La Xunta vetará el empleo de purines a menos de 50 metros de las viviendas

xoán ramón alvite REDACCIÓN / LA VOZ

ECONOMÍA

Santi M. Amil

La futura normativa obligará a muchas granjas a ampliar el tamaño de las fosas, con sanciones que pueden ser millonarias

15 oct 2015 . Actualizado a las 05:00 h.

Galicia tendrá en breve una regulación específica sobre el almacenamiento, gestión y aplicación de las deyecciones ganaderas. Una normativa que se espera acabe con los conflictos vecinales que provoca el empleo como fertilizante del purín, el estiércol o la concha de mejillón.

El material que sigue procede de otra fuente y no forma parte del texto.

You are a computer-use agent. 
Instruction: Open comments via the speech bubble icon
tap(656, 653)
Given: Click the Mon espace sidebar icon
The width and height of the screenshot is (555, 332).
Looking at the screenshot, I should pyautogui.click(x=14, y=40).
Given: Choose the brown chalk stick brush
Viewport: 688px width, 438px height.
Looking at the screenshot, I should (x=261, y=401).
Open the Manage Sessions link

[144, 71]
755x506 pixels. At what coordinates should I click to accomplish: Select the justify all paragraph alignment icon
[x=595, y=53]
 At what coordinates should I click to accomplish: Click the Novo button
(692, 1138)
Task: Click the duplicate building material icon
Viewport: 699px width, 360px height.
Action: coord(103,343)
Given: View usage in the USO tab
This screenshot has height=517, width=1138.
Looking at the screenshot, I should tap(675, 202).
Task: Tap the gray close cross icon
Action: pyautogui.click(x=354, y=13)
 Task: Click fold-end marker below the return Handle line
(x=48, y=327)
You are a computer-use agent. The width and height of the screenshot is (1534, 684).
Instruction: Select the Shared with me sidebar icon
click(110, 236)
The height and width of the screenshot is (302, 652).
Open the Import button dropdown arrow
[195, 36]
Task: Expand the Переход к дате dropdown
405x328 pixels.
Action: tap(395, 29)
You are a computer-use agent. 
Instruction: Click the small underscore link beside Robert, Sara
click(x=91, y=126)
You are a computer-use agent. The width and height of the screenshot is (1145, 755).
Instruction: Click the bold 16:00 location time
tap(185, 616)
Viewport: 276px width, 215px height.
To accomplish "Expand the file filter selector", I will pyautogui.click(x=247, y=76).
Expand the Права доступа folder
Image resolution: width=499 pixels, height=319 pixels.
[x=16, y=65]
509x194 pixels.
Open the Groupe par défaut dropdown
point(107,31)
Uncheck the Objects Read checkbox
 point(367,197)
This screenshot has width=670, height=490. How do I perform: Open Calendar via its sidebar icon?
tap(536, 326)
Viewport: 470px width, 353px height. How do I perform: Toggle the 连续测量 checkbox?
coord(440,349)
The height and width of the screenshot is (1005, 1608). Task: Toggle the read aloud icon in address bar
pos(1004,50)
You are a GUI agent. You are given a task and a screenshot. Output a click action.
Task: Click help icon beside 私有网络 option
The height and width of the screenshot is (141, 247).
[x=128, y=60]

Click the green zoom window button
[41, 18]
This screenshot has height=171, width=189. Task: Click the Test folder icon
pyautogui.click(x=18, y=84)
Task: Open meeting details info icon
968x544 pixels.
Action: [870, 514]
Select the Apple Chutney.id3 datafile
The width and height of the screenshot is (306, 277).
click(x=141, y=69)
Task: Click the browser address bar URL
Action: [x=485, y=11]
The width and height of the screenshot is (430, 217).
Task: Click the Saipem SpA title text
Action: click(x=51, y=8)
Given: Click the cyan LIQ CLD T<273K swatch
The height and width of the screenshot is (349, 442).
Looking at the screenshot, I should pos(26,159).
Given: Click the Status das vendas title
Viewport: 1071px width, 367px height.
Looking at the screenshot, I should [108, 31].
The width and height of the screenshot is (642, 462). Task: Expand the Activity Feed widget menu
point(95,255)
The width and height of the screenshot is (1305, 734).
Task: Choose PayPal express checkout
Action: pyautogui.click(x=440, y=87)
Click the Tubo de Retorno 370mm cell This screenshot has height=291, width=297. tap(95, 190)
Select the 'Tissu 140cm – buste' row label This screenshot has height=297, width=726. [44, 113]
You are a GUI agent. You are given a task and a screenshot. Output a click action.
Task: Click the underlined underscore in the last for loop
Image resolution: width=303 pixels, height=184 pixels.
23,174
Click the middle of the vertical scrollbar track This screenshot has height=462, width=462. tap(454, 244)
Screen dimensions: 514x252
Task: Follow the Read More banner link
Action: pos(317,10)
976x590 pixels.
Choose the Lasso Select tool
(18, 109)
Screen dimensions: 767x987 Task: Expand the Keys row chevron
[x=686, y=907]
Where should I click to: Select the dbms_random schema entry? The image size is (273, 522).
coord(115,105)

Una de las principales novedades es la que fija las distancias mínimas a las que se autoriza el empleo de estos abonos orgánicos: nunca a menos de 50 metros de distancia de viviendas, fincas residenciales u otros alojamientos ganaderos. Igualmente se impone una franja de seguridad de cinco metros en el entorno de las autopistas y carreteras nacionales; de tres para vías locales y comarcales; y tan solo uno para caminos rurales. El decreto, que se espera entre en vigor a principios de año -está en fase de presentación de alegaciones-, también restringe el uso de purines en parcelas con una pendiente superior al 20 % o sobre fincas nevadas o encharcadas.

Pese a que la norma es muy clara a este respecto, se abre, sin embargo, la posibilidad de permitir la aplicación de purines en determinadas condiciones si el producto se infiltra directamente en el terreno o se practica un laboreo inmediatamente después, aspectos ambos que permitirían minimizar los efectos molestos.